突如踏みつけられて動揺する俺に、更なる追い打ちがかけられる。

髪を掴まれ、うつ伏せのまま無理やり顔を持ち上げられ、耳元で、


「……おい」


サキュバスだった。

踏んでいたのも髪を掴んでいるのも、顔の真横で今にも俺を殺しそうな眼をしているのも。


「てめえ殺されてえのか?」


「―――!?」


サキュバスだった。

いつも上品な言葉遣いで、俺に並々ならない愛欲を向けていたはずの。

一度ひいたはずの汗が猛烈な勢いで溢れだし、心臓が雄叫びをあげ大暴れ。


「………もう一度聞きますわ。
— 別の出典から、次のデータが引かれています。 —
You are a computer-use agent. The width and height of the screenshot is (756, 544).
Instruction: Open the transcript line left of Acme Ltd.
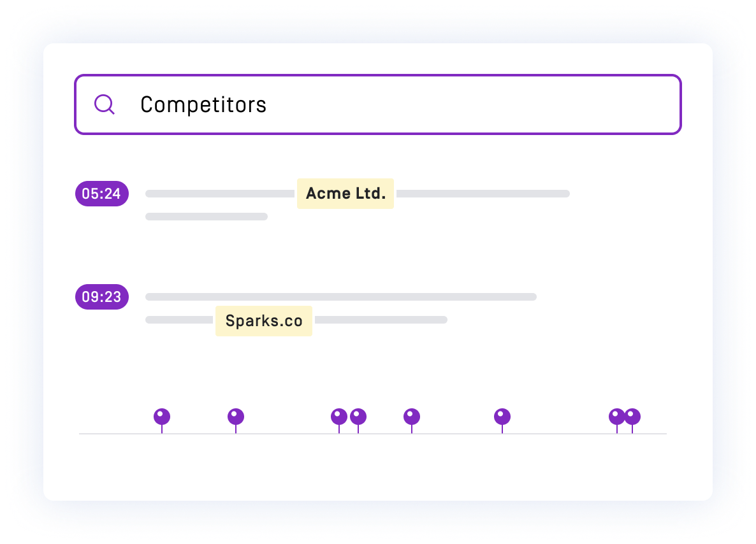220,194
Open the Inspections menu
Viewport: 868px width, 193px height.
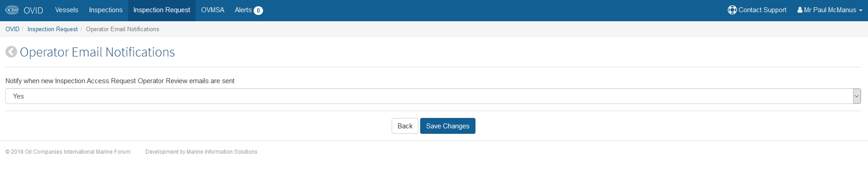pos(106,10)
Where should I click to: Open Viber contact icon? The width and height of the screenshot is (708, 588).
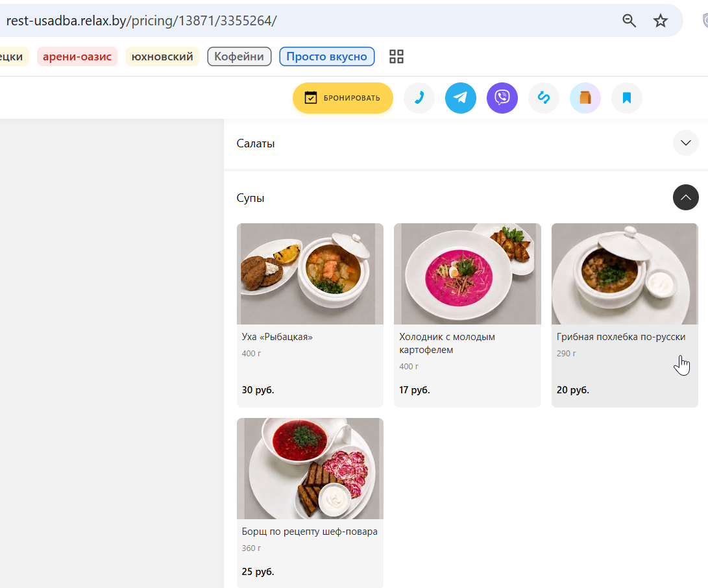(x=502, y=98)
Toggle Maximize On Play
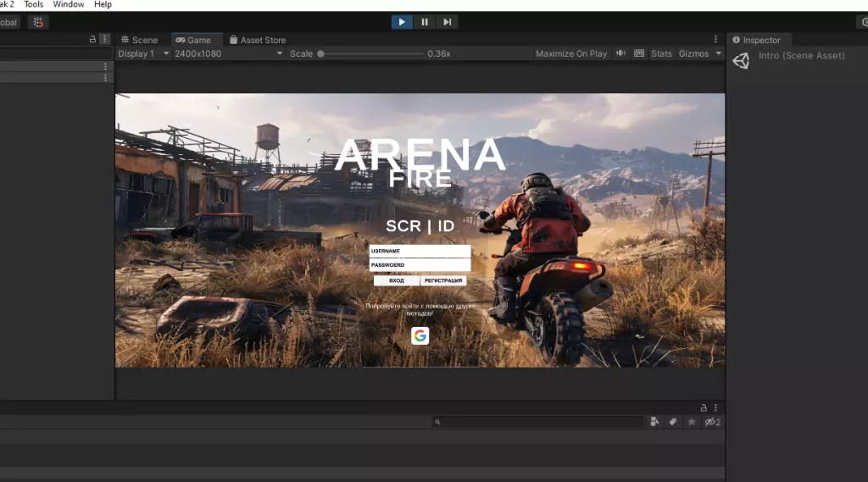This screenshot has width=868, height=482. [x=571, y=53]
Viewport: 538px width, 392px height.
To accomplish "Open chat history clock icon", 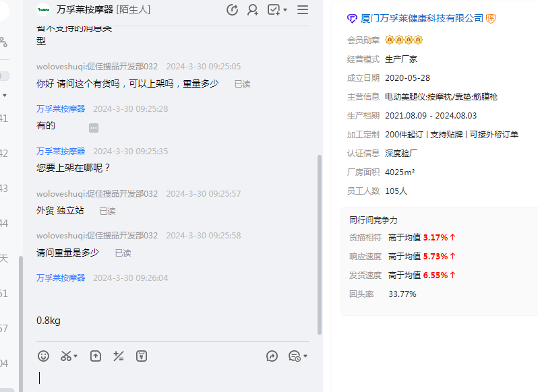I will point(233,9).
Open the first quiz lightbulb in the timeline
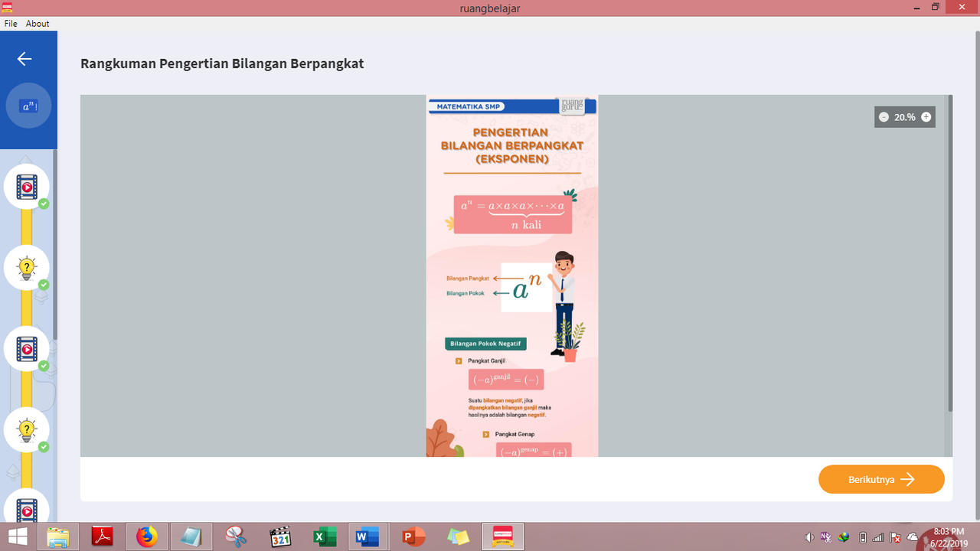980x551 pixels. pos(26,267)
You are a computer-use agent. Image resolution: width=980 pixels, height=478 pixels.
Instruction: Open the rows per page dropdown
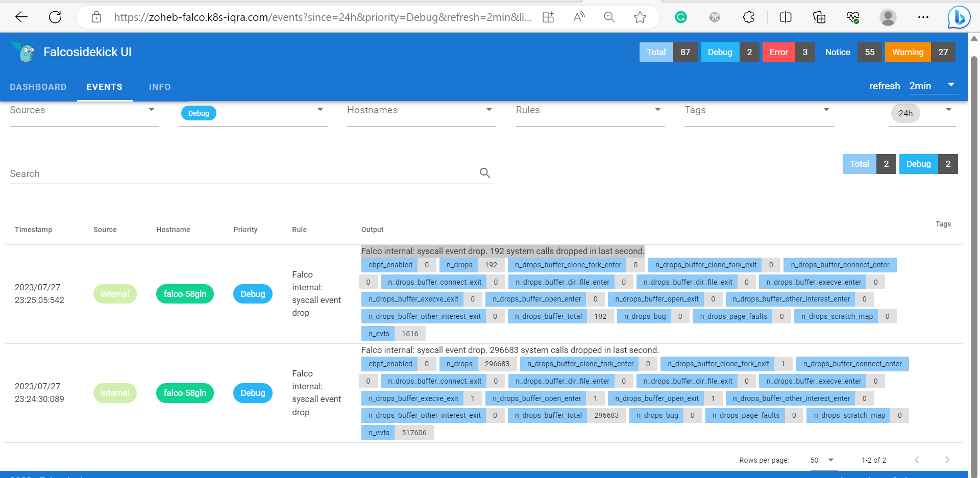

この子はブレイン様の『何』ですか?」


口調は元に戻っているはずなのに、その迫力は全く衰えず、その紫紺の眸に宿るは明確な殺意だ。


彼女は「確信」を持って俺を尋問している。

その「確信」は少女の証言に基づく「俺と少女」の関係。

事実として、あの少女はつい四、五時間前まで魔王―――男だったのだ。

そんなワケで一切咎められるような関係はない。


そして、その事実を信じてもらえない、というのが今の状況。

となれば、俺は嫉妬心に駆られたサキュバスをどうにかして落ち着かせる他ないわけだが、何を言う?


ウソをつく?

例えば俺の親戚の子供とか、保護した捨て子とか………。

いや、じゃあなんで魔王の寝室で全裸で寝てたんだ、ってすぐウソだとバレてしまうだろう。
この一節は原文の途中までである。